## WORK TASK
Transcribe each of the following data items verbatim, line for line, with no changes.

Data items:

::::::::

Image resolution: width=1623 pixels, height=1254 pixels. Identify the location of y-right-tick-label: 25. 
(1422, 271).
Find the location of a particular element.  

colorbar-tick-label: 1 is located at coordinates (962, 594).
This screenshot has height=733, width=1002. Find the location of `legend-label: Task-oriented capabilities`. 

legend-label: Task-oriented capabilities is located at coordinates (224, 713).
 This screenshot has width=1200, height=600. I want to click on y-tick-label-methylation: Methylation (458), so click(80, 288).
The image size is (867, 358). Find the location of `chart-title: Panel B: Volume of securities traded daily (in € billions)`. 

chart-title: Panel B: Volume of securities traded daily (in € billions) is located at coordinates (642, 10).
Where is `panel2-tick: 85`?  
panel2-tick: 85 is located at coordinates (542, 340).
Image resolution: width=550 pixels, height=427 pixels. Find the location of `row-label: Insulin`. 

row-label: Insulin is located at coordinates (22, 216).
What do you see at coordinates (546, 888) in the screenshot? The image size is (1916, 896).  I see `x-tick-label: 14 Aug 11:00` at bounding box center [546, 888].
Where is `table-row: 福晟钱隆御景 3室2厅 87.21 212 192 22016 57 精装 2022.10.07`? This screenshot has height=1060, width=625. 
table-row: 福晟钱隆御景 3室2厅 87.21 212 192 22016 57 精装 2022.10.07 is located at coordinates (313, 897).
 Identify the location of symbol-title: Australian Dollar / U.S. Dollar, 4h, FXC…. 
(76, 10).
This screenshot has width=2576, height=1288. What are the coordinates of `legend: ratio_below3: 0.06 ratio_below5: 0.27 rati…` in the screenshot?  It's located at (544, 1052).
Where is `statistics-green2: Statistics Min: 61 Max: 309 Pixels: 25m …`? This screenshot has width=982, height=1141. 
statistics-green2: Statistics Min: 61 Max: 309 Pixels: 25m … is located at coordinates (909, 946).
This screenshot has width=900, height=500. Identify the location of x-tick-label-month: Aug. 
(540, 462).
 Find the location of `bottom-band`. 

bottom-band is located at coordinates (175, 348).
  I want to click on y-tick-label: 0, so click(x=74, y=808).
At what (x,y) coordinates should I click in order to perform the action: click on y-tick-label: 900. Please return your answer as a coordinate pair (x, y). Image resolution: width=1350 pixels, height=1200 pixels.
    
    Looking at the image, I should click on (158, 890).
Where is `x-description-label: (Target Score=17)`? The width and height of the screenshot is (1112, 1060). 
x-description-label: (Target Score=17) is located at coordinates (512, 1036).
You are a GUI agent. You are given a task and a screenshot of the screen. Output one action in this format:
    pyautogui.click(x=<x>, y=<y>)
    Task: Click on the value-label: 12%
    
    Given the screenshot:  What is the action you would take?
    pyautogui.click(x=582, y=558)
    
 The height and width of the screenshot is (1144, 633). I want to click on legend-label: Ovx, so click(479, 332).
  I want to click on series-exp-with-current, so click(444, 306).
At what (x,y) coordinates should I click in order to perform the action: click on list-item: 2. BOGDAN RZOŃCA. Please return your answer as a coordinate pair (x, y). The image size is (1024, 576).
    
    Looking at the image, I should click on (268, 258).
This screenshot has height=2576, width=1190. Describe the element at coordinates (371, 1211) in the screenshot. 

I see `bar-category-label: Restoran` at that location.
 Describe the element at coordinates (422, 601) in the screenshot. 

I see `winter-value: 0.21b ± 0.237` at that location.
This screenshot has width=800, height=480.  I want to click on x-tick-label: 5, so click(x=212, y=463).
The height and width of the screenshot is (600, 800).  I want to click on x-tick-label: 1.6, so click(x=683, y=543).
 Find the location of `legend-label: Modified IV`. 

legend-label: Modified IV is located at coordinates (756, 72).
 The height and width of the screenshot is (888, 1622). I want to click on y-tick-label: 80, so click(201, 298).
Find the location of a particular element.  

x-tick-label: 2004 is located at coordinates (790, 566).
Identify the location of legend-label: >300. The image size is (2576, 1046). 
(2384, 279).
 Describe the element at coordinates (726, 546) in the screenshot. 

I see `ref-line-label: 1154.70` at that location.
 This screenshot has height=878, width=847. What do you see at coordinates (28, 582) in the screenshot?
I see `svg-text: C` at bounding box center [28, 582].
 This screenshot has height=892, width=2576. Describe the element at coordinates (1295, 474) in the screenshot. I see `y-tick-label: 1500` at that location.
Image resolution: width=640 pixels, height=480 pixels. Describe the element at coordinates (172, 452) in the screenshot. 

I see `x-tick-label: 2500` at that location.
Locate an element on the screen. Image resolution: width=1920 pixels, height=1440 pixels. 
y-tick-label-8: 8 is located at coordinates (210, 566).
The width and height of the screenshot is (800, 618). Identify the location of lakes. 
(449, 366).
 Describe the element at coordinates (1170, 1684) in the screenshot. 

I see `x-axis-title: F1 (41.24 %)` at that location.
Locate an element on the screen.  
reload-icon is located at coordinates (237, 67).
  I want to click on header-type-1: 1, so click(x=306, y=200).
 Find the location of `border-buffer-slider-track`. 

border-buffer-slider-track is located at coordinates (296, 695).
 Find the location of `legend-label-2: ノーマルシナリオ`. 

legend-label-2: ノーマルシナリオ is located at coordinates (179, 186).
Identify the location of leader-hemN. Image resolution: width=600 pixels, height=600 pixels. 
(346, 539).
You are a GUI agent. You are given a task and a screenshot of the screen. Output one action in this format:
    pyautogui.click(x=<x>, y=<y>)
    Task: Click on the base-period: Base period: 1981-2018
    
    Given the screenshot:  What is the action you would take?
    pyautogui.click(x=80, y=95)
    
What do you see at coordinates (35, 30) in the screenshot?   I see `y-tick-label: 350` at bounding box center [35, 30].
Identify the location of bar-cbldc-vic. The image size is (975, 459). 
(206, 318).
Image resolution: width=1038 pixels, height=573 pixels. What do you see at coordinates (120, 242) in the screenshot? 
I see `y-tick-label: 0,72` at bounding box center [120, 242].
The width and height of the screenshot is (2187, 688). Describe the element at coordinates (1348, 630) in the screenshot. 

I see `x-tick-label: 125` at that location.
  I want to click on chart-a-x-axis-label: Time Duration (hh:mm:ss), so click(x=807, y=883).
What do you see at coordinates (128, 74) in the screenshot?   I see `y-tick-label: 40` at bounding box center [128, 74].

::::::::

## WRITTEN SOLUTION
Image resolution: width=1623 pixels, height=1254 pixels. Identify the location of y-right-tick-label: 25. 
(1422, 271).
Find the location of a particular element.  

colorbar-tick-label: 1 is located at coordinates (962, 594).
This screenshot has height=733, width=1002. Find the location of `legend-label: Task-oriented capabilities`. 

legend-label: Task-oriented capabilities is located at coordinates (224, 713).
 This screenshot has width=1200, height=600. I want to click on y-tick-label-methylation: Methylation (458), so click(80, 288).
The image size is (867, 358). Find the location of `chart-title: Panel B: Volume of securities traded daily (in € billions)`. 

chart-title: Panel B: Volume of securities traded daily (in € billions) is located at coordinates (642, 10).
Where is `panel2-tick: 85`?  
panel2-tick: 85 is located at coordinates (542, 340).
Image resolution: width=550 pixels, height=427 pixels. Find the location of `row-label: Insulin`. 

row-label: Insulin is located at coordinates (22, 216).
What do you see at coordinates (546, 888) in the screenshot? The image size is (1916, 896).  I see `x-tick-label: 14 Aug 11:00` at bounding box center [546, 888].
Where is `table-row: 福晟钱隆御景 3室2厅 87.21 212 192 22016 57 精装 2022.10.07`? This screenshot has height=1060, width=625. 
table-row: 福晟钱隆御景 3室2厅 87.21 212 192 22016 57 精装 2022.10.07 is located at coordinates (313, 897).
 Identify the location of symbol-title: Australian Dollar / U.S. Dollar, 4h, FXC…. 
(76, 10).
This screenshot has width=2576, height=1288. What are the coordinates of `legend: ratio_below3: 0.06 ratio_below5: 0.27 rati…` in the screenshot?  It's located at (544, 1052).
Where is `statistics-green2: Statistics Min: 61 Max: 309 Pixels: 25m …`? This screenshot has width=982, height=1141. 
statistics-green2: Statistics Min: 61 Max: 309 Pixels: 25m … is located at coordinates (909, 946).
This screenshot has width=900, height=500. Identify the location of x-tick-label-month: Aug. 
(540, 462).
 Find the location of `bottom-band`. 

bottom-band is located at coordinates (175, 348).
  I want to click on y-tick-label: 0, so click(x=74, y=808).
At what (x,y) coordinates should I click in order to perform the action: click on y-tick-label: 900. Please return your answer as a coordinate pair (x, y). Image resolution: width=1350 pixels, height=1200 pixels.
    
    Looking at the image, I should click on (158, 890).
Where is `x-description-label: (Target Score=17)`? The width and height of the screenshot is (1112, 1060). 
x-description-label: (Target Score=17) is located at coordinates (512, 1036).
You are a GUI agent. You are given a task and a screenshot of the screen. Output one action in this format:
    pyautogui.click(x=<x>, y=<y>)
    Task: Click on the value-label: 12%
    
    Given the screenshot:  What is the action you would take?
    pyautogui.click(x=582, y=558)
    
 The height and width of the screenshot is (1144, 633). I want to click on legend-label: Ovx, so click(479, 332).
  I want to click on series-exp-with-current, so click(444, 306).
At what (x,y) coordinates should I click in order to perform the action: click on list-item: 2. BOGDAN RZOŃCA. Please return your answer as a coordinate pair (x, y). The image size is (1024, 576).
    
    Looking at the image, I should click on (268, 258).
This screenshot has height=2576, width=1190. Describe the element at coordinates (371, 1211) in the screenshot. 

I see `bar-category-label: Restoran` at that location.
 Describe the element at coordinates (422, 601) in the screenshot. 

I see `winter-value: 0.21b ± 0.237` at that location.
This screenshot has width=800, height=480.  I want to click on x-tick-label: 5, so click(x=212, y=463).
The height and width of the screenshot is (600, 800).  I want to click on x-tick-label: 1.6, so click(x=683, y=543).
 Find the location of `legend-label: Modified IV`. 

legend-label: Modified IV is located at coordinates (756, 72).
 The height and width of the screenshot is (888, 1622). I want to click on y-tick-label: 80, so click(201, 298).
Find the location of a particular element.  

x-tick-label: 2004 is located at coordinates (790, 566).
Identify the location of legend-label: >300. The image size is (2576, 1046). 
(2384, 279).
 Describe the element at coordinates (726, 546) in the screenshot. 

I see `ref-line-label: 1154.70` at that location.
 This screenshot has height=878, width=847. What do you see at coordinates (28, 582) in the screenshot?
I see `svg-text: C` at bounding box center [28, 582].
 This screenshot has height=892, width=2576. Describe the element at coordinates (1295, 474) in the screenshot. I see `y-tick-label: 1500` at that location.
Image resolution: width=640 pixels, height=480 pixels. Describe the element at coordinates (172, 452) in the screenshot. 

I see `x-tick-label: 2500` at that location.
Locate an element on the screen. Image resolution: width=1920 pixels, height=1440 pixels. 
y-tick-label-8: 8 is located at coordinates (210, 566).
The width and height of the screenshot is (800, 618). Identify the location of lakes. 
(449, 366).
 Describe the element at coordinates (1170, 1684) in the screenshot. 

I see `x-axis-title: F1 (41.24 %)` at that location.
Locate an element on the screen.  
reload-icon is located at coordinates (237, 67).
  I want to click on header-type-1: 1, so click(x=306, y=200).
 Find the location of `border-buffer-slider-track`. 

border-buffer-slider-track is located at coordinates (296, 695).
 Find the location of `legend-label-2: ノーマルシナリオ`. 

legend-label-2: ノーマルシナリオ is located at coordinates (179, 186).
Identify the location of leader-hemN. Image resolution: width=600 pixels, height=600 pixels. 
(346, 539).
You are a GUI agent. You are given a task and a screenshot of the screen. Output one action in this format:
    pyautogui.click(x=<x>, y=<y>)
    Task: Click on the base-period: Base period: 1981-2018
    
    Given the screenshot:  What is the action you would take?
    pyautogui.click(x=80, y=95)
    
What do you see at coordinates (35, 30) in the screenshot?   I see `y-tick-label: 350` at bounding box center [35, 30].
Identify the location of bar-cbldc-vic. The image size is (975, 459). 
(206, 318).
Image resolution: width=1038 pixels, height=573 pixels. What do you see at coordinates (120, 242) in the screenshot? 
I see `y-tick-label: 0,72` at bounding box center [120, 242].
The width and height of the screenshot is (2187, 688). Describe the element at coordinates (1348, 630) in the screenshot. 

I see `x-tick-label: 125` at that location.
  I want to click on chart-a-x-axis-label: Time Duration (hh:mm:ss), so click(x=807, y=883).
What do you see at coordinates (128, 74) in the screenshot?   I see `y-tick-label: 40` at bounding box center [128, 74].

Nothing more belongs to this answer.